107

The Beatles failed to attend the first Apple board meeting. Those who managed to make it included John’s childhood friend Pete Shotton, who had been appointed even though his only previous experience of business was owning a newsagent’s shop on Hayling Island, given him by John.

Shotton kicked off the meeting by saying that he didn’t know anything about Apple: could the other members of the board fill him in? His request was met with silence: no one else knew anything either. Presently Clive Epstein, brother of the late Brian, piped up. ‘Well, it was my impression,’ he began, ‘that Apple would manufacture greetings cards and the boys have agreed to write the little poems for them.’

As each board member spoke, it became increasingly clear that everyone present had a different notion of Apple’s aims. Eventually, Terry Doran,1 who had co-owned Brydor Cars with Brian, turned to Shotton. ‘Thank God you’re here, Pete. As you can see, nobody else really has much of a clue. We desperately need someone like you who can get this whole thing organised.’ The meeting broke up shortly afterwards, each member saying ‘Best of luck, Pete,’ and ‘Congratulations, Pete,’ as they left.

◇ ◇ ◇ ◇ ◇

_Aim of the task_
Answer these about the Apple board meeting passage:
1. What kind of shop had Pete Shotton owned, and where was it?
2. What did Clive Epstein believe Apple would manufacture?
3. Which company had Terry Doran co-owned with Brian?

_Data segment_
◇ ◇ ◇ ◇ ◇

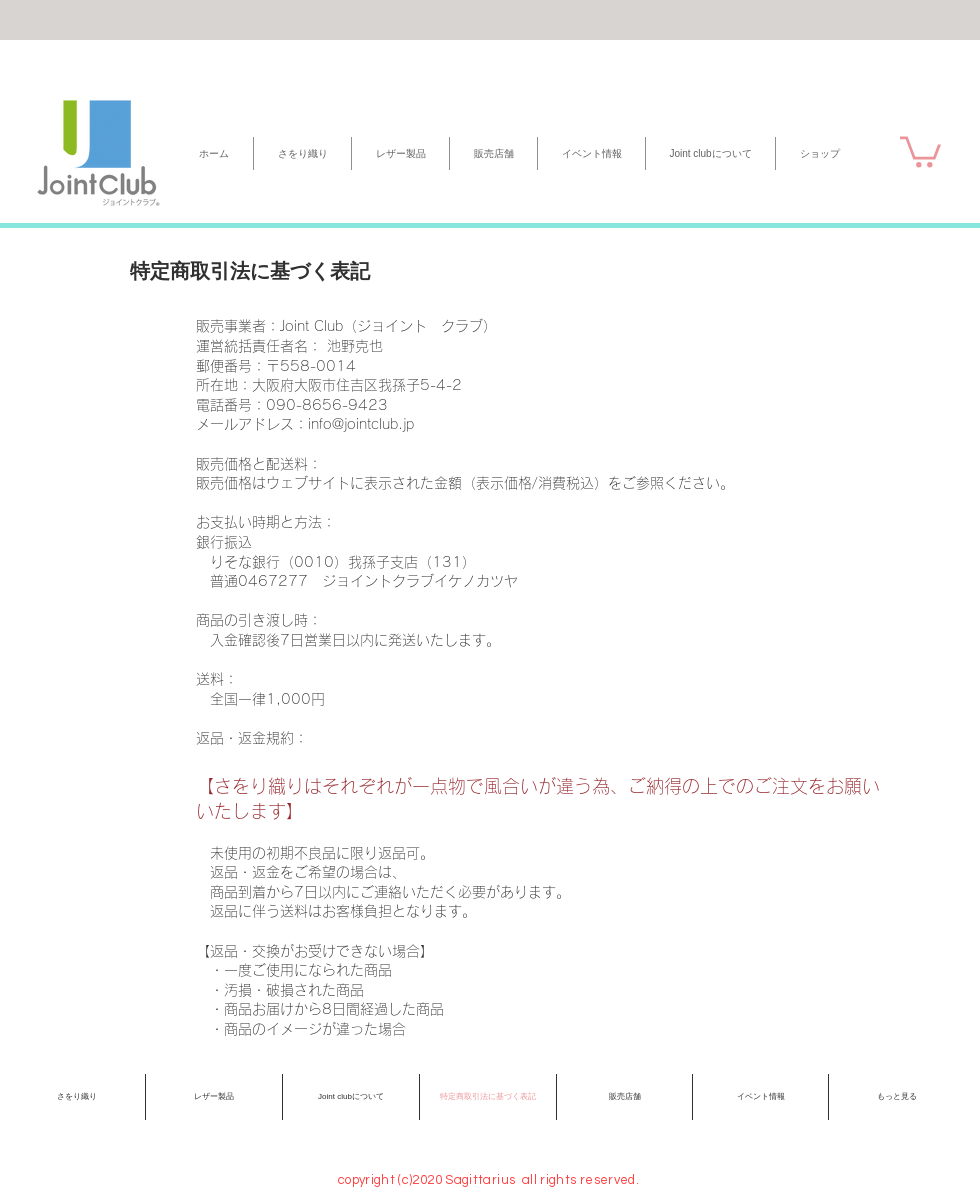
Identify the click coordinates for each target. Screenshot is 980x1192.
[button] (920, 150)
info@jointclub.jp (361, 424)
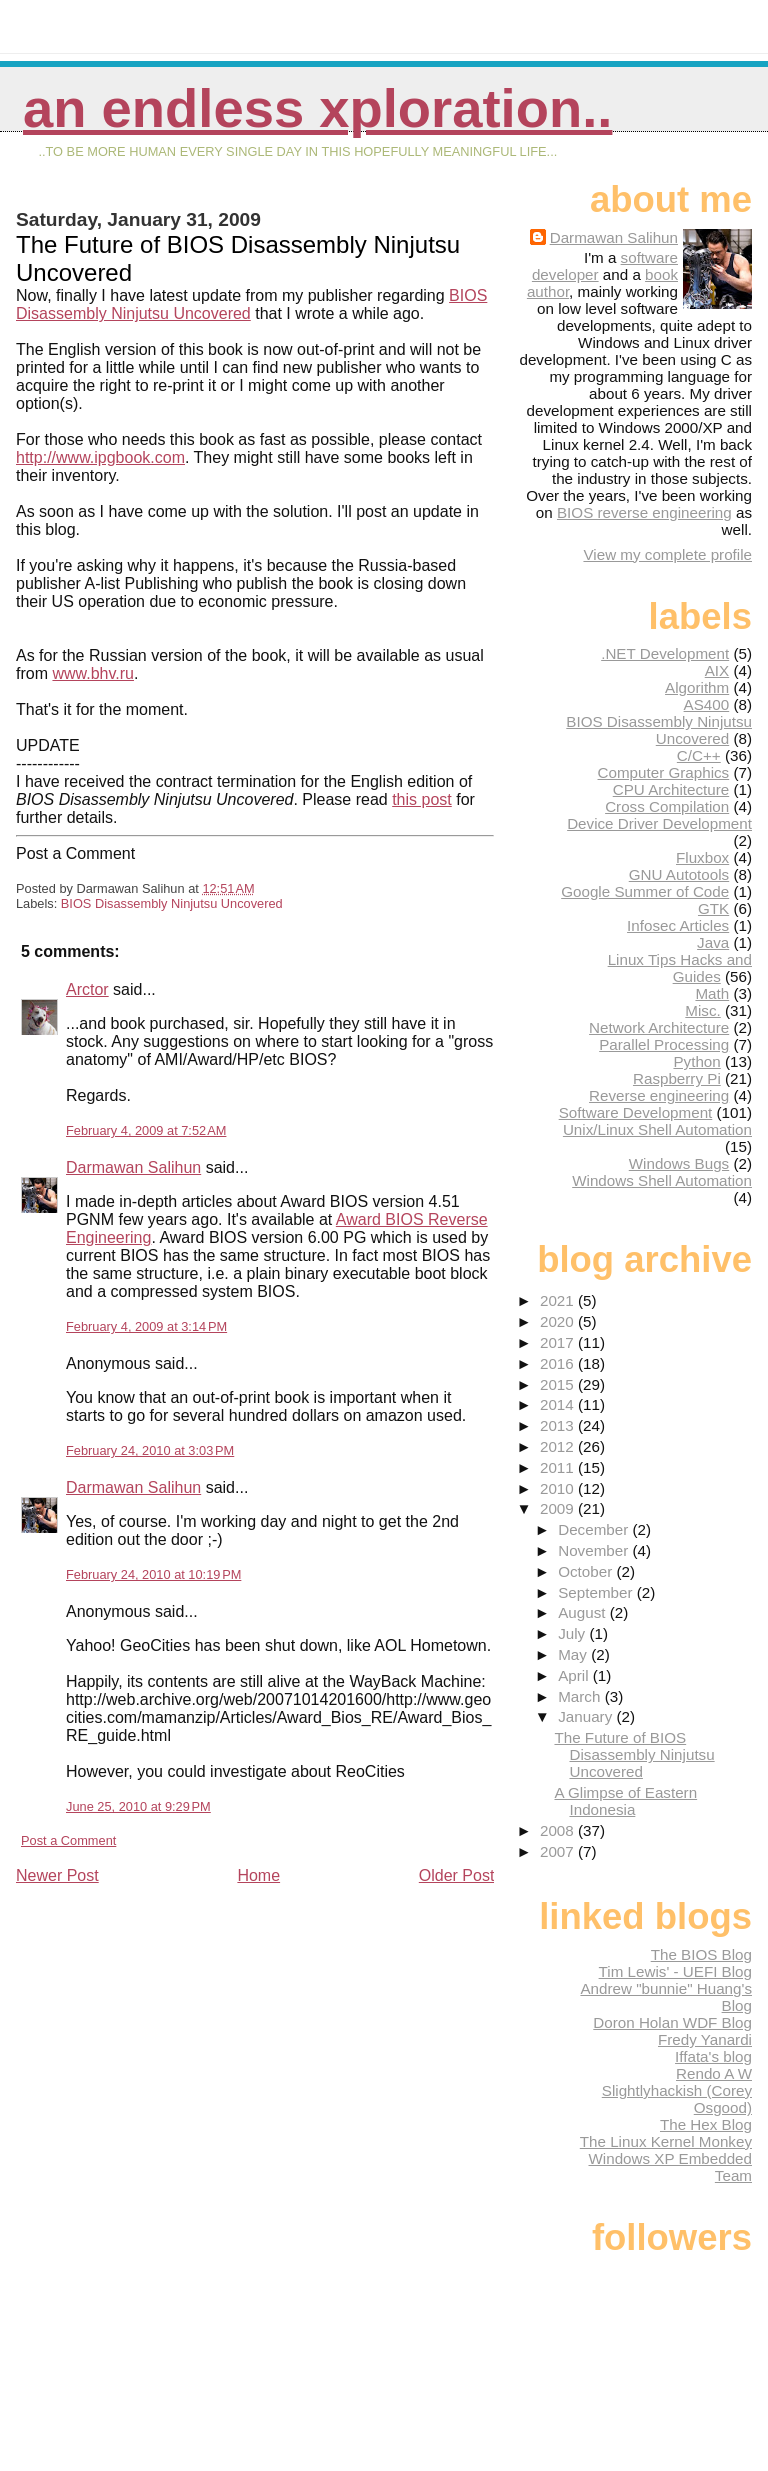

◇ ◇ ◇ ◇ ◇

_Reply_
1. A newsagent's shop on Hayling Island.
2. Greetings cards, with the boys writing the little poems for them.
3. Brydor Cars.